TASK ITEM:
In the records below, find the line with "1240x511 pixels. At" and repeat it and every line after it, exactly, without any pictures.
━━ THE DATA
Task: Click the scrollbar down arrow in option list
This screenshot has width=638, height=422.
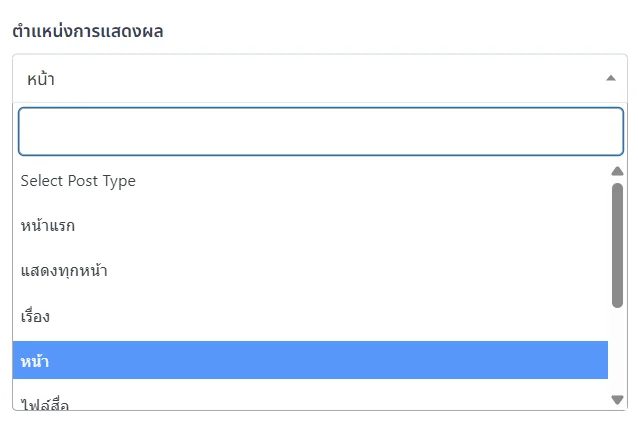Action: 617,400
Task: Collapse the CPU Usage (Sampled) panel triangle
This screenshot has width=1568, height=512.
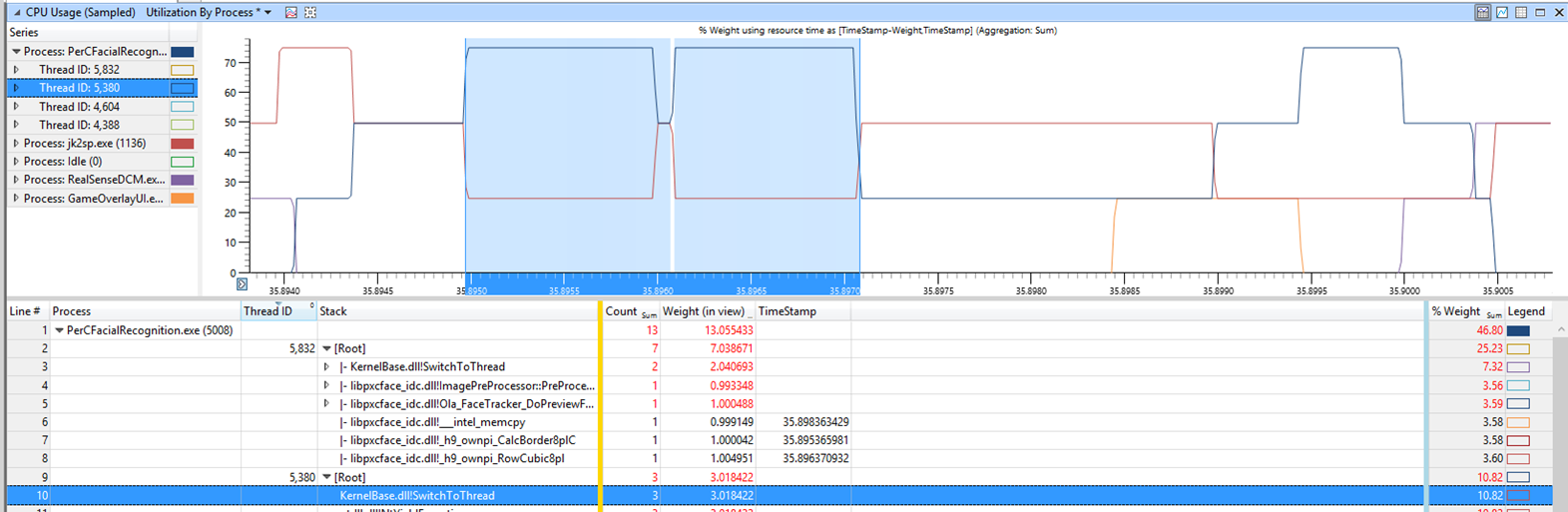Action: click(x=16, y=13)
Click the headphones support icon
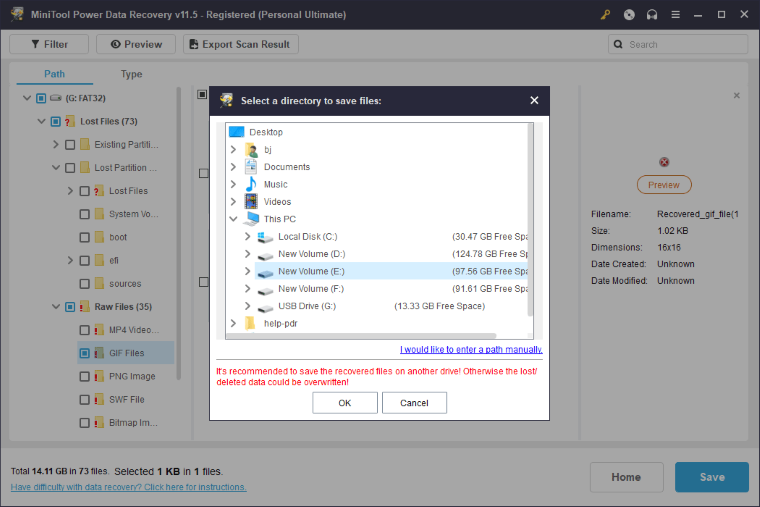 653,15
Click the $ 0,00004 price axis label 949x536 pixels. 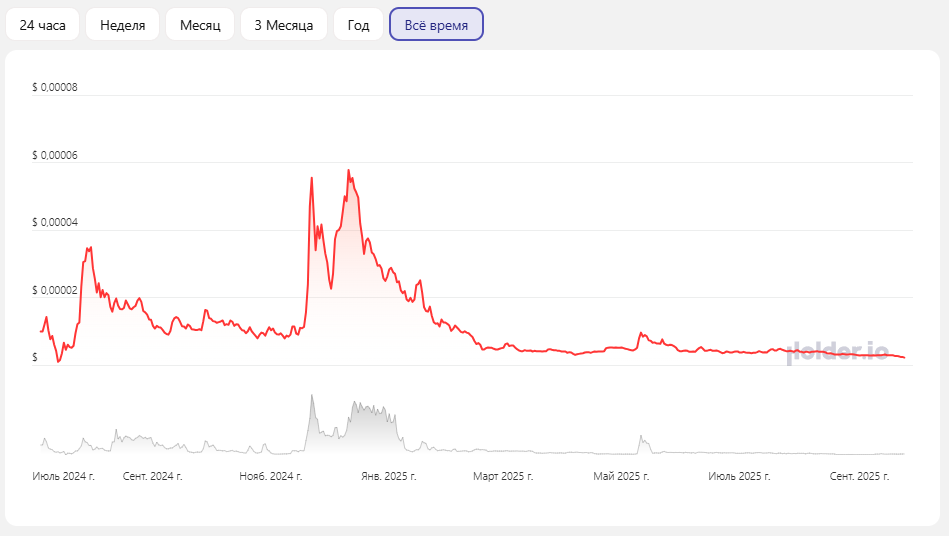click(55, 222)
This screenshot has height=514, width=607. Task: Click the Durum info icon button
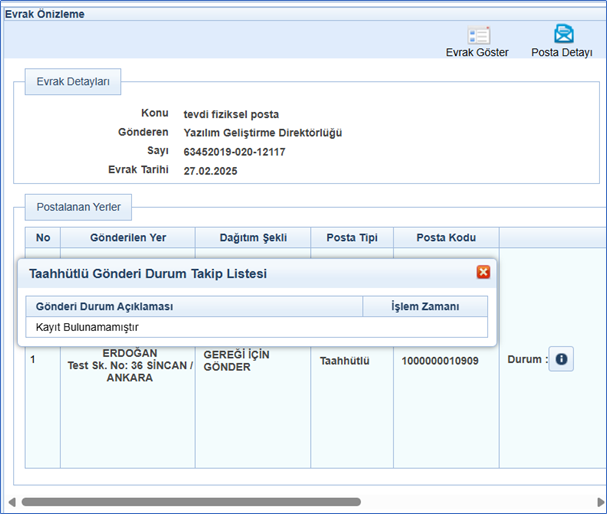click(x=561, y=359)
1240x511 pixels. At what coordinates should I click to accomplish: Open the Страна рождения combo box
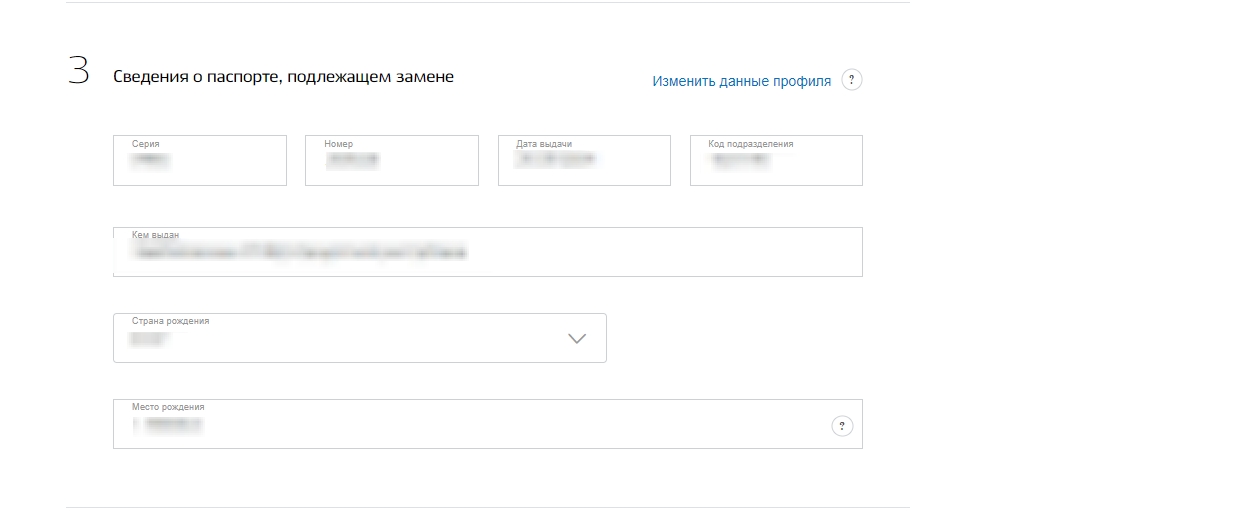pos(360,338)
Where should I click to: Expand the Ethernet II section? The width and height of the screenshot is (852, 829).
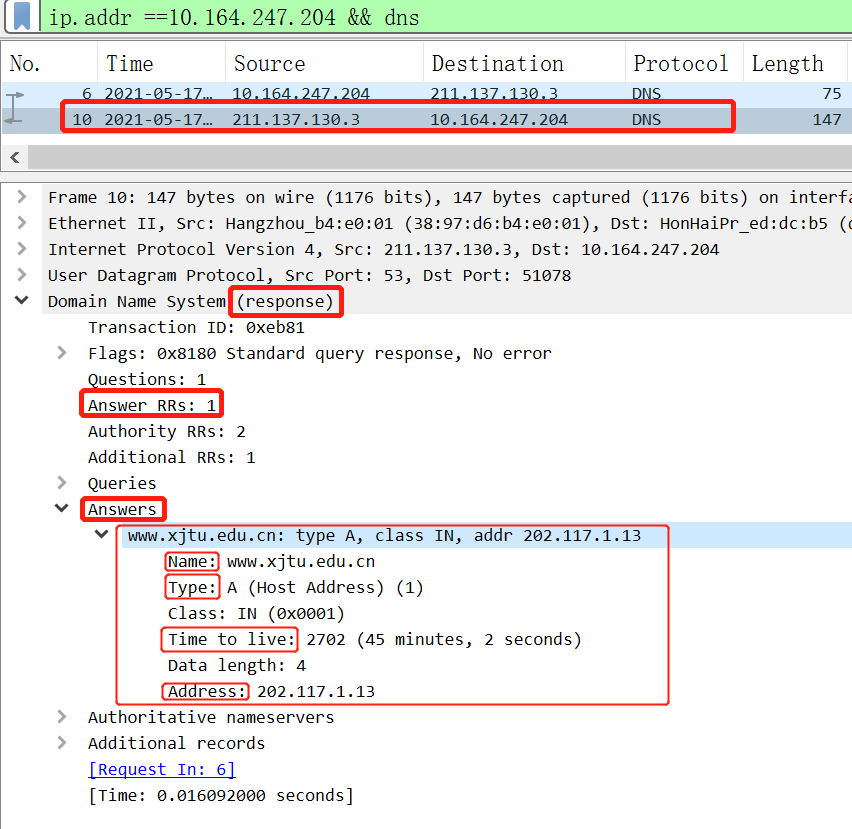point(22,223)
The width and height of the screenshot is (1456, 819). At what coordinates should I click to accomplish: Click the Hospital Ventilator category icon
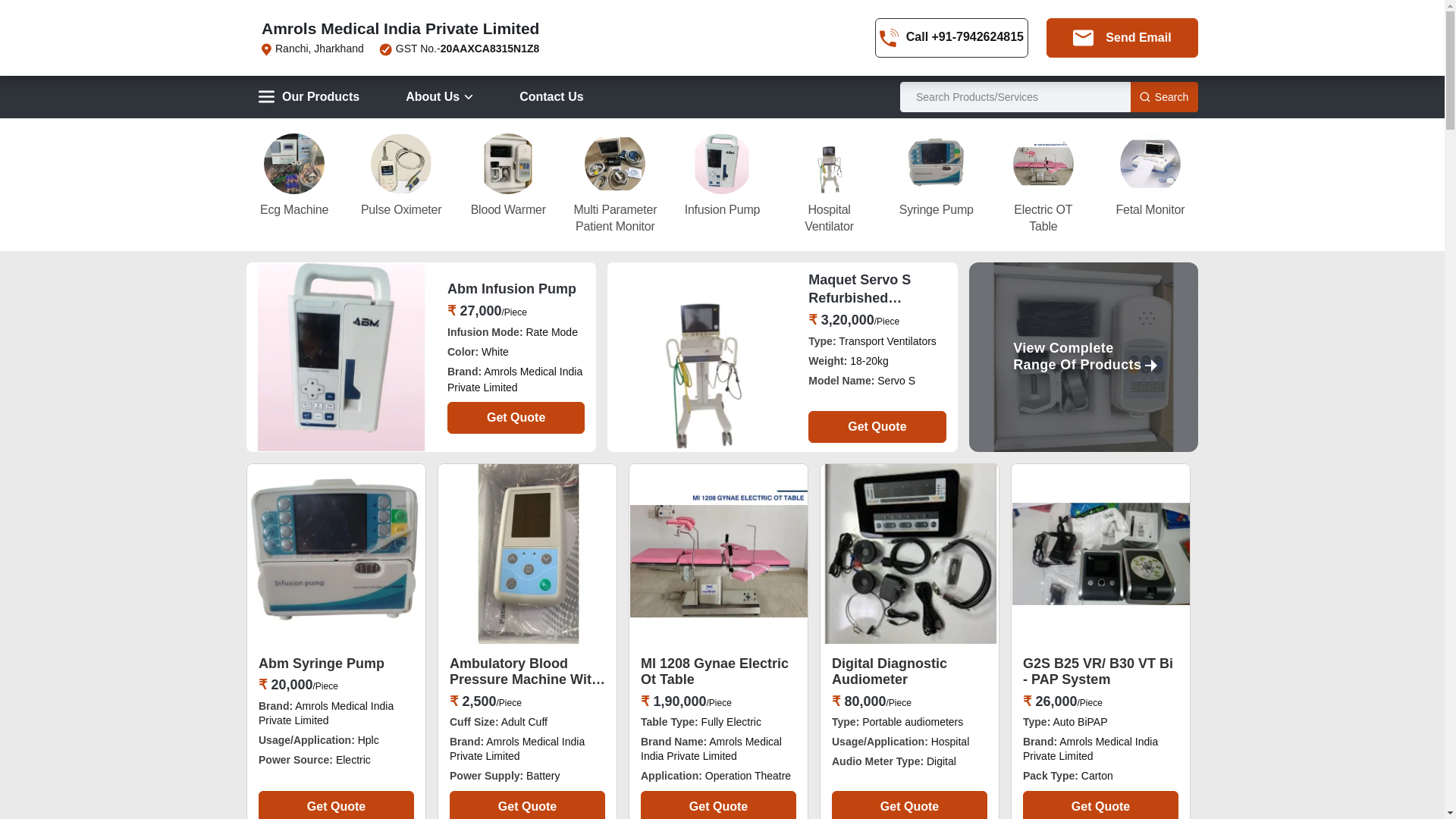point(829,164)
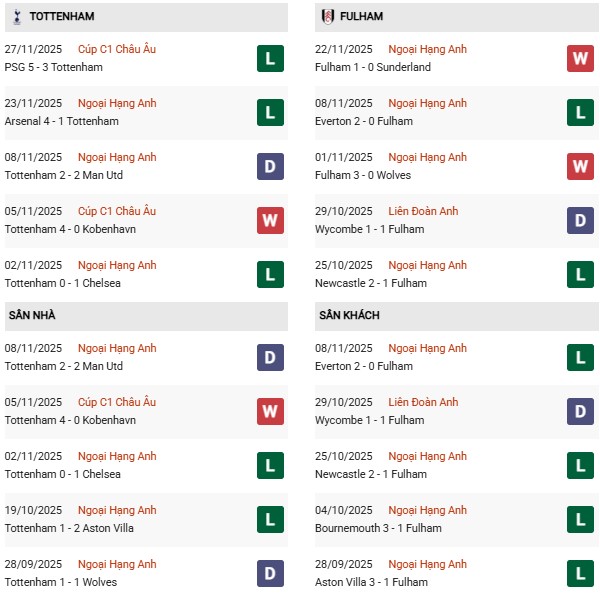
Task: Click the L badge beside Arsenal 4 - 1 Tottenham
Action: (270, 112)
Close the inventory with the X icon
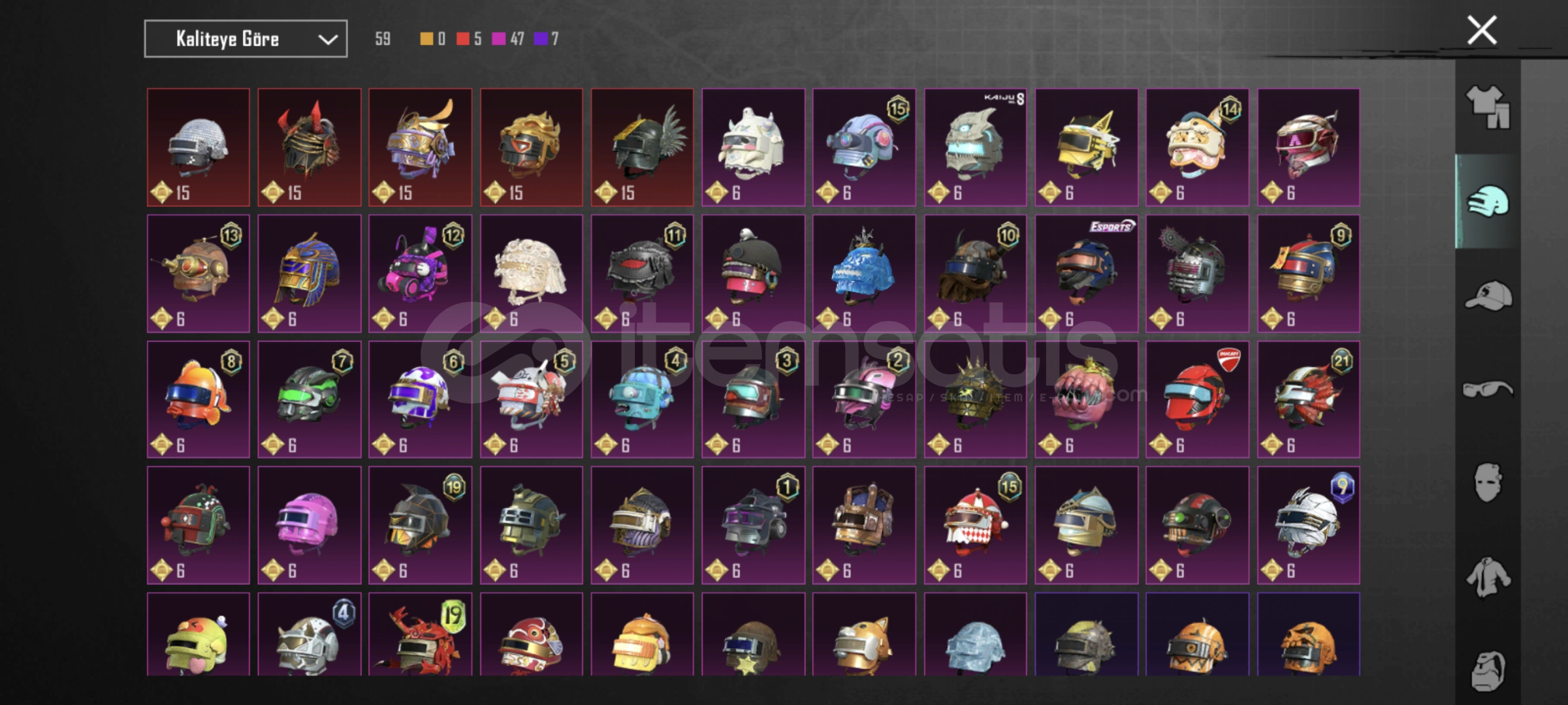Screen dimensions: 1568x705 (1482, 30)
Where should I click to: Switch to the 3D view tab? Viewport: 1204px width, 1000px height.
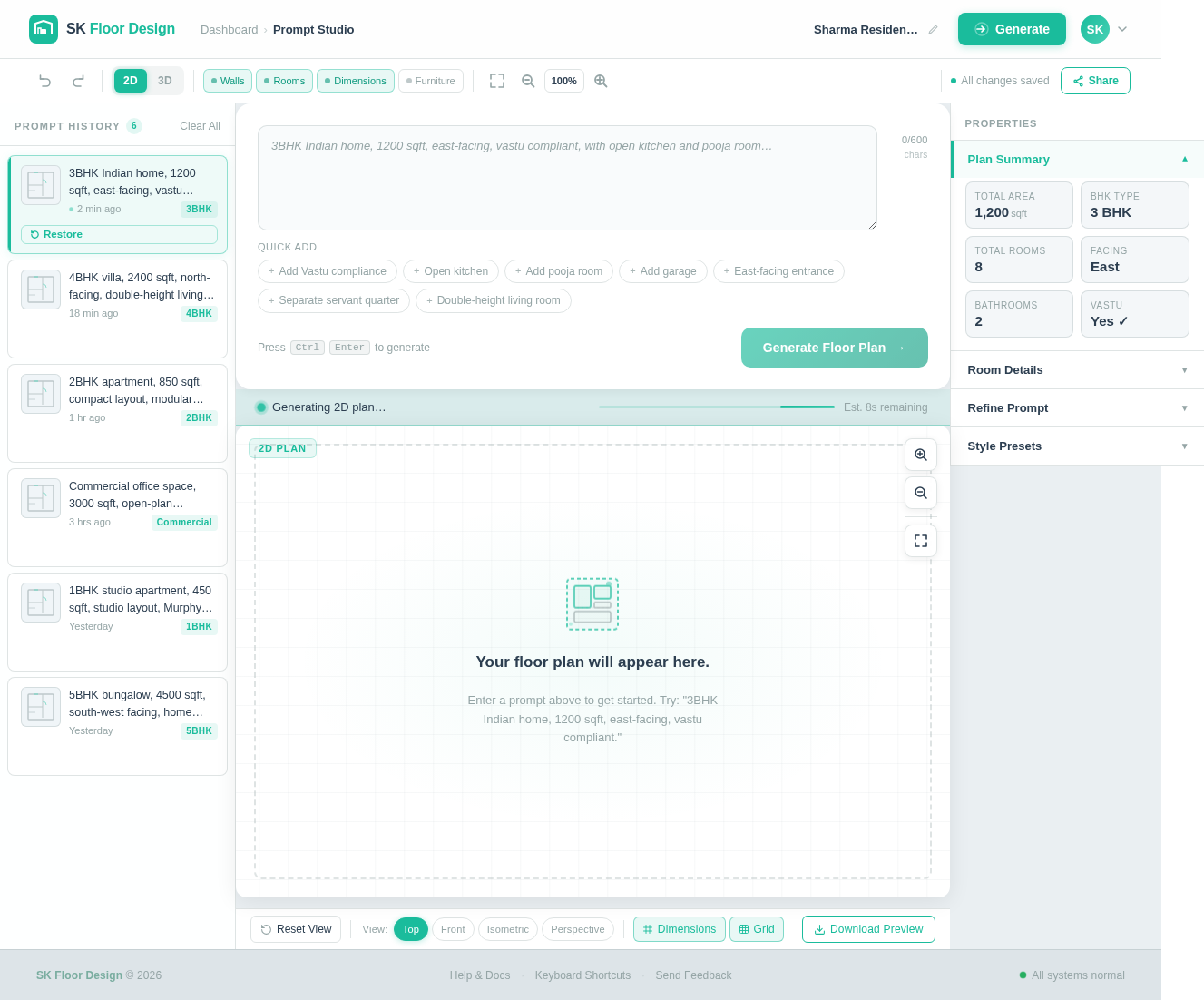164,81
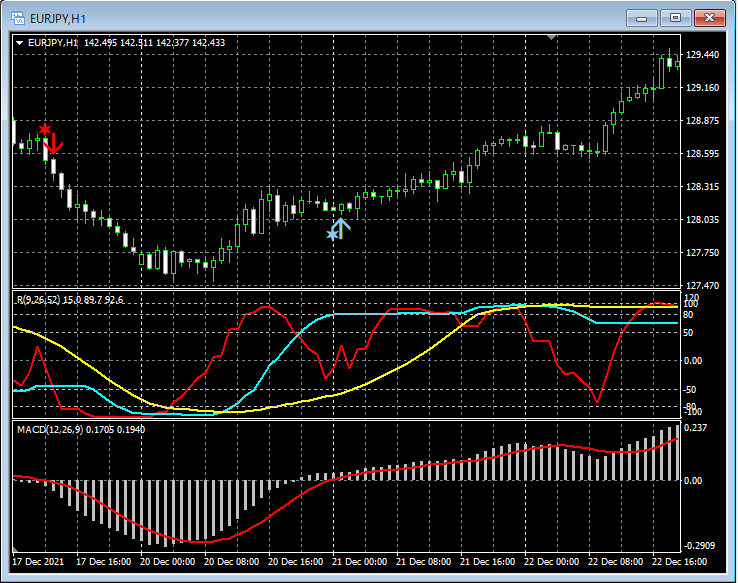Image resolution: width=738 pixels, height=583 pixels.
Task: Click the R(9,26,52) indicator label
Action: click(40, 299)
━━━━
OUTPUT BELOW:
1240x511 pixels. At what coordinates should I click to accomplish: Open the Страна рождения combo box
pos(360,338)
Where should I click to: Expand the Ethernet II section? The width and height of the screenshot is (852, 829).
point(22,223)
The width and height of the screenshot is (1456, 819). At what coordinates should I click to accomplish: Click the Hospital Ventilator category icon
point(829,164)
Task: Click the L badge beside Arsenal 4 - 1 Tottenham
Action: (270, 112)
Close the inventory with the X icon
Screen dimensions: 1568x705 (1482, 30)
Where should I click to: Switch to the 3D view tab? Viewport: 1204px width, 1000px height.
164,81
Image resolution: width=738 pixels, height=583 pixels.
Task: Click the R(9,26,52) indicator label
Action: click(40, 299)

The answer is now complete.